Fire and smoke rise following an Israeli airstrike in Gaza City
Fire and smoke rise above Gaza City after an Israeli airstrike.
(Fatima Shbair / Associated Press)

Israel said it brought in special forces to try to wrest control of four sites from Hamas fighters, including two kibbutzim that militants entered earlier in their attacks.

The fighting came on the second day of hostilities between Israel and Hamas, which launched a stunning cross-border incursion Saturday that caught Israel off guard and had its forces scrambling to beat back attackers on multiple fronts. As many as 1,000 Hamas fighters were involved in the assault, U.S. Secretary of State Antony J. Blinken said on ABC’s “This Week” — a high figure that underscored the extent of planning by the militant group.

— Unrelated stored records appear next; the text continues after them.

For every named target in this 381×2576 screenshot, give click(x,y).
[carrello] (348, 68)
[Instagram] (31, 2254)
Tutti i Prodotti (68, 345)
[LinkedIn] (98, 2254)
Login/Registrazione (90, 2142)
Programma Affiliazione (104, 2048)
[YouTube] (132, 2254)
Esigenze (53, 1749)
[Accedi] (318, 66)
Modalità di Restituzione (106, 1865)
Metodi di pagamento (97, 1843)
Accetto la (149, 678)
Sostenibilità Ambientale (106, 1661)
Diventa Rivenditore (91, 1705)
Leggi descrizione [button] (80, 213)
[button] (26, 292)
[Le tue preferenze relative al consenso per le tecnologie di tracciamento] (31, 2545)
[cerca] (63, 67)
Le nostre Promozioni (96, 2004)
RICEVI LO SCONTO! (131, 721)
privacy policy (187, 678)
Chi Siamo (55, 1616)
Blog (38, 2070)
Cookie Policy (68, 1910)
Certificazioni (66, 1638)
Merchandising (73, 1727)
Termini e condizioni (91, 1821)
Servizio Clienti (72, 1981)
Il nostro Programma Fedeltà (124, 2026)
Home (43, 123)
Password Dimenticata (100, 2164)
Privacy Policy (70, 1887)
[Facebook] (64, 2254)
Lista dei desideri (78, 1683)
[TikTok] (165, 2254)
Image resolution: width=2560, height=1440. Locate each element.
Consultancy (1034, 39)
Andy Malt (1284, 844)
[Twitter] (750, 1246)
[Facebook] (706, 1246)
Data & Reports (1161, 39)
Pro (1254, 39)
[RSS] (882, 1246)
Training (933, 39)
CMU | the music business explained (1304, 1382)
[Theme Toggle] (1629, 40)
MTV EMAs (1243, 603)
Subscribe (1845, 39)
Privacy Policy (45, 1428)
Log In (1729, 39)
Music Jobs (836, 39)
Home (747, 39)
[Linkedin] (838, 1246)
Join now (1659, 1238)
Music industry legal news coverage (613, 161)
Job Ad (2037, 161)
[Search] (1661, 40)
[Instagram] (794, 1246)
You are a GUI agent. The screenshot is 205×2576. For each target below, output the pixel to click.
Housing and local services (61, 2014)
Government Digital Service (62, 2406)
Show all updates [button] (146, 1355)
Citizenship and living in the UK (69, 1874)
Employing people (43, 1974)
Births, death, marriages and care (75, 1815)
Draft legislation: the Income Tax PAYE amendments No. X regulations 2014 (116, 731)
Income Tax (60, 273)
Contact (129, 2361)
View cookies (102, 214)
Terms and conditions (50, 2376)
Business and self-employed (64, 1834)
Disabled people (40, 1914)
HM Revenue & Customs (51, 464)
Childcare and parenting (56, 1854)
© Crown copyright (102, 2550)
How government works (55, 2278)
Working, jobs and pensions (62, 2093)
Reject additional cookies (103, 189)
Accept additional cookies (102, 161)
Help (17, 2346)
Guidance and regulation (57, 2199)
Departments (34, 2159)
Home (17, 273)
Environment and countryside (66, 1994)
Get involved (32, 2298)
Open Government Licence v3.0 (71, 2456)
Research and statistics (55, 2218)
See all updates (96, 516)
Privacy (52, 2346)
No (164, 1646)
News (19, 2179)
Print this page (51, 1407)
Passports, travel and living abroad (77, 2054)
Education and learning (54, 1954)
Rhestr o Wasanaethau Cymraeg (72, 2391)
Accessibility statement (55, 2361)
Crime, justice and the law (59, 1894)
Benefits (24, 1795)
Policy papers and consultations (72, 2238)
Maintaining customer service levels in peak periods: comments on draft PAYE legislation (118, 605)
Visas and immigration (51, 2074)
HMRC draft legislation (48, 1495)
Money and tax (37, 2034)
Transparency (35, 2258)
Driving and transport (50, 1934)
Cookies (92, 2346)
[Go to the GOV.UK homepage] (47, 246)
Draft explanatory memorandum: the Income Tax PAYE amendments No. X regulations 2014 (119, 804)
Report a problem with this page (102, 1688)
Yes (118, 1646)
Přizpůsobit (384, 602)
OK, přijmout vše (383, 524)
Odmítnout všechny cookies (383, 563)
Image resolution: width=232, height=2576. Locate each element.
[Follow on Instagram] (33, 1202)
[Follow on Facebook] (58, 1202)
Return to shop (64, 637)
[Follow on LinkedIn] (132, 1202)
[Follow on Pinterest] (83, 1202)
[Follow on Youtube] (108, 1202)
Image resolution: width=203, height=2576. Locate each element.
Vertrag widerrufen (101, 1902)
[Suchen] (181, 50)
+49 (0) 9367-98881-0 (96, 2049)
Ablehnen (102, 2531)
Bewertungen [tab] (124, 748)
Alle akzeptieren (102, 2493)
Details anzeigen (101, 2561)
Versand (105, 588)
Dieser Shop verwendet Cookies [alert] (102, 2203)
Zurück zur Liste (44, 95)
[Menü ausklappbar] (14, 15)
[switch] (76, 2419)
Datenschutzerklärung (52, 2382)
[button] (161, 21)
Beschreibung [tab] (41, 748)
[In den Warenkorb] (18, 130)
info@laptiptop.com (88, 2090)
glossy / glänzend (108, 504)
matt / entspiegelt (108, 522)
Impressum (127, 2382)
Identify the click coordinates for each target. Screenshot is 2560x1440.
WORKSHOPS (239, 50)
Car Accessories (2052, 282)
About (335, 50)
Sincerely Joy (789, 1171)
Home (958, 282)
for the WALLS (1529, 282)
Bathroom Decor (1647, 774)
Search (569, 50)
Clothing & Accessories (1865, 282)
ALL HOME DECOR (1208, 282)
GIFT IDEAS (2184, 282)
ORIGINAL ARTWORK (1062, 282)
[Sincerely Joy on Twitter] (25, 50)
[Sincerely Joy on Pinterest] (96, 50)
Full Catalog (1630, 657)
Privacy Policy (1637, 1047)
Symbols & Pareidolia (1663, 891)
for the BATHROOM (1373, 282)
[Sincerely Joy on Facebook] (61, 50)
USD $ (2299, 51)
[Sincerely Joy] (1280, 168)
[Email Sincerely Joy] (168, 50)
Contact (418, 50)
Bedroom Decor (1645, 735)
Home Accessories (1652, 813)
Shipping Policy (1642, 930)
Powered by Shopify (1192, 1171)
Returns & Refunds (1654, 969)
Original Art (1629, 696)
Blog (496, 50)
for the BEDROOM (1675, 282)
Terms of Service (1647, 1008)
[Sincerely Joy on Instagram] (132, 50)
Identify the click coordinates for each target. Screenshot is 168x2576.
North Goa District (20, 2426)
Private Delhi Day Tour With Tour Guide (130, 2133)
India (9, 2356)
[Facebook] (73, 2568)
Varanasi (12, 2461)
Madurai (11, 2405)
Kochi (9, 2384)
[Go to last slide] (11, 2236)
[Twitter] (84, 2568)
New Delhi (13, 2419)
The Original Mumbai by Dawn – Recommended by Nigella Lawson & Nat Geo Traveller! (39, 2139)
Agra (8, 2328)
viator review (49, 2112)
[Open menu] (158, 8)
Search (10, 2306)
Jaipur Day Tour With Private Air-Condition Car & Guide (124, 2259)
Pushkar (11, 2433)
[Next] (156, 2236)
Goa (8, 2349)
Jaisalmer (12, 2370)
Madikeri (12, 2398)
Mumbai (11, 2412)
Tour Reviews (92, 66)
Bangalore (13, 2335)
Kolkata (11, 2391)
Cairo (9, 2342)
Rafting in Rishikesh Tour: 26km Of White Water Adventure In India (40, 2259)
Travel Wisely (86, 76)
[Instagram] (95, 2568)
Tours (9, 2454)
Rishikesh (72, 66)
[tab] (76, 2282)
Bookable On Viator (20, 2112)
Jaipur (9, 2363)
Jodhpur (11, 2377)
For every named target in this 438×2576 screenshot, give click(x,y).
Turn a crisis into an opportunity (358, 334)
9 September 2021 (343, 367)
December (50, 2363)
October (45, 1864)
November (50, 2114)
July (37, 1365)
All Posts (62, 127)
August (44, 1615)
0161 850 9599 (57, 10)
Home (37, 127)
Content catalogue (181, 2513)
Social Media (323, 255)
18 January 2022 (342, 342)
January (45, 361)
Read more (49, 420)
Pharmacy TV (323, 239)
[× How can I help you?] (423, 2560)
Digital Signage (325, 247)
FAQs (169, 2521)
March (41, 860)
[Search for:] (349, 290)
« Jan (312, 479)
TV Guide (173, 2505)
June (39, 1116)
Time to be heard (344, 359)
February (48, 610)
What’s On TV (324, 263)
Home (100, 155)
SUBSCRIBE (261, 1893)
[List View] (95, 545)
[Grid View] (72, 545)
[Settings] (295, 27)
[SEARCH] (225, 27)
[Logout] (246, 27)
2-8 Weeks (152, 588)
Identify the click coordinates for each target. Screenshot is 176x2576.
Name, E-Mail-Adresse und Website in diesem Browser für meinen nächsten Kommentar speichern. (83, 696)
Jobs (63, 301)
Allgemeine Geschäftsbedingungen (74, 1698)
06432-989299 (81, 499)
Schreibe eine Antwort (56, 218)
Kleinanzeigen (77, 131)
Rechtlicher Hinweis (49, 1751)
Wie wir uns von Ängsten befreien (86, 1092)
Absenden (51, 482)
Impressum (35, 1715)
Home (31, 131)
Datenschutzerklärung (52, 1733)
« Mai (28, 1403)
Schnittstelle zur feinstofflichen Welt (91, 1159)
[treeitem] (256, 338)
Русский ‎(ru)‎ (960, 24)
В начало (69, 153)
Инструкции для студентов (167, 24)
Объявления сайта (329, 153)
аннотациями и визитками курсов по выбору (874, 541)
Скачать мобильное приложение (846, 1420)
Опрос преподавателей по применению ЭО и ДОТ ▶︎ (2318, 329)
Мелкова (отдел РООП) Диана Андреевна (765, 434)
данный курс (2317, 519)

Netanyahu grimly told his compatriots that their country was “at war” and on Sunday, Israel’s Security Cabinet issued a formal declaration.

The sudden war in Israel and Gaza upends political calculations as violence hits a scale not seen in decades.

Israeli media cited the country’s rescue services as saying that at least 700 Israelis had been killed, including 44 soldiers, along with some 2,000 wounded. Health officials in Gaza said Sunday that 413 people in the enclave had died, with 2,000 others wounded.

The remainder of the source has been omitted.